> _Your goal_: Print, exactly as they appear in the listing below, the lines from the line with "Task: Collapse the Security section chevron" to the line with "Screen dimensions: 412x870", with both end lines kept.

[Given information Boundary: Start]

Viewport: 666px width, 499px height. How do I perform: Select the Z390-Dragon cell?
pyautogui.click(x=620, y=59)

[Given information Boundary: End]
[Given information Boundary: Start]

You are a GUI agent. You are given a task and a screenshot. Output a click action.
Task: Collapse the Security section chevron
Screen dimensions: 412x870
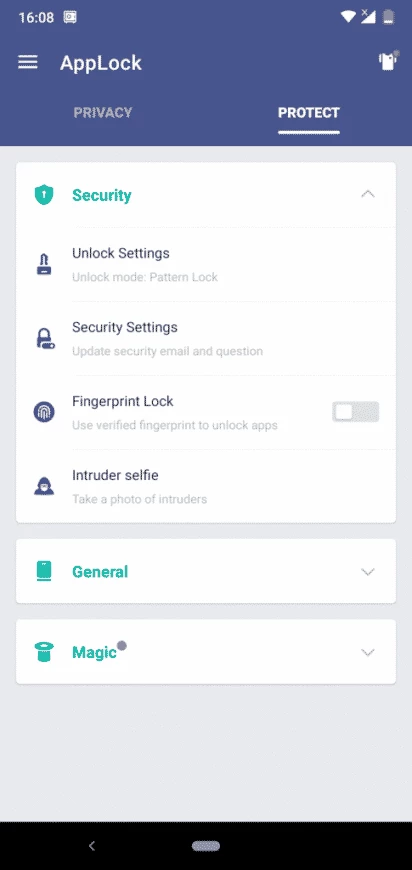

[Given information Boundary: End]

> _Reply_:
Task: Collapse the Security section chevron
Screen dimensions: 412x870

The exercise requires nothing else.